Based on these considerations, the purposes of this study were (i) to assess the impact of agricultural fields on the habitat suitability for porcupines in Central Italy, and (ii) to explore the extent of habitat selection by porcupines, accounting for seasonal variations, to determine whether croplands were preferred, avoided, or used in proportion to their availability in comparison to other habitats. We assumed that cultivated fields constitute an important source of food, especially during the warm season when food resources in natural habitats are more rarefied. Therefore, we predicted to observe a different degree of habitat selection between warm and cold period. In particular, we would expect to observe a higher preference for agricultural areas during the warm period, and a lower preference during the cold one.
Materials and methods
Study area and data collection
The study was realized in Tuscany (Central Italy) (Fig. 1), where agriculture predominates across the region (Franchini et al. 2022). Depending on the latitude, during the warm season cereals, sunflowers and lucerne represent the most abundant crops (Mori et al. 2014b, 2017). Conversely, in the cold months, only cereals and few cabbage are cultivated.
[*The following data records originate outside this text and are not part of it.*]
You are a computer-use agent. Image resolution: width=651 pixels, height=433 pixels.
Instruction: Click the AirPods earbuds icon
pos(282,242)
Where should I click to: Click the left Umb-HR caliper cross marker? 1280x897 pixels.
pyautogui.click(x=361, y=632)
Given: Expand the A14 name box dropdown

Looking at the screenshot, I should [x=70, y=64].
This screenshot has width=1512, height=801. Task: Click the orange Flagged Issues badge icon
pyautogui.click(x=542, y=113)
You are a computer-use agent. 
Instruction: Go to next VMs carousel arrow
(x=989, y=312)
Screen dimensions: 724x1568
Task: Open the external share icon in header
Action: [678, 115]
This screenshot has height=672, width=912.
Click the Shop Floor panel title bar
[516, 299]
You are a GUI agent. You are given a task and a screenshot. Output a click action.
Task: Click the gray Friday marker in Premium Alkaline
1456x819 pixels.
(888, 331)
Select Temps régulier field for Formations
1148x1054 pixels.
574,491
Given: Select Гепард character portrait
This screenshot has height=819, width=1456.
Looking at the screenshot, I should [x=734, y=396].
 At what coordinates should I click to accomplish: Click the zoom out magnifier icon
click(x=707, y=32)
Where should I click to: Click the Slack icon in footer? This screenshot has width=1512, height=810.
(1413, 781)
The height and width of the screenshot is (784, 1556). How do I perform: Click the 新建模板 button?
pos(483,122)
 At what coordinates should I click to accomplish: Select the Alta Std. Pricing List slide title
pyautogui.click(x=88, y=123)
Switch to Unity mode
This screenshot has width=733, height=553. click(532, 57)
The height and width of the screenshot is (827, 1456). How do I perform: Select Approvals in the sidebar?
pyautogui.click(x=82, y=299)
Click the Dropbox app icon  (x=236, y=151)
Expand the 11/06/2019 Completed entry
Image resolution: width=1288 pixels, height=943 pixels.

To conduct the research, we considered porcupine positive locations opportunistically collected from 2012 to 2014 across the region using different data sources: camera–traps (n = 134), road–kills (n = 23), and live captures (n = 12). Although opportunistic records may provide accurate predictions of a species occurrence (Tiago et al. 2017), given the unknown or unbalanced sampling effort (van Strien et al. 2013), they are often discontinuous and/or spatially auto–correlated (Boitani et al. 2011). To reduce those potential biases, we used the ‘spThin’ R package (Aiello-Lammens et al. 2015) to spatially thin our initial dataset and retain the maximum number of locations that were at least 1 km apart. The decision to use a 1 km resolution was made following filtering experiments. This choice aimed to strike a balance between retaining an adequate number of representative samples and ensuring the inclusion of smaller habitat categories that could hold relevance for the species. Moreover, a 1 km distance between locations aligns closely with the average home–range size observed for porcupines in Central Italy (see Habitat suitability and selection analyses—Lovari et al. 2013). The final dataset was composed by n = 93 camera–traps, n = 13 road–kills, and n = 1 live capture, covering an area of about 17,551 km2 and defined through a 100% Minimum Convex Polygon (100% MCP) implemented starting from the coordinates of each location (i.e., camera–traps, road–kills, live capture) (Fig. 1).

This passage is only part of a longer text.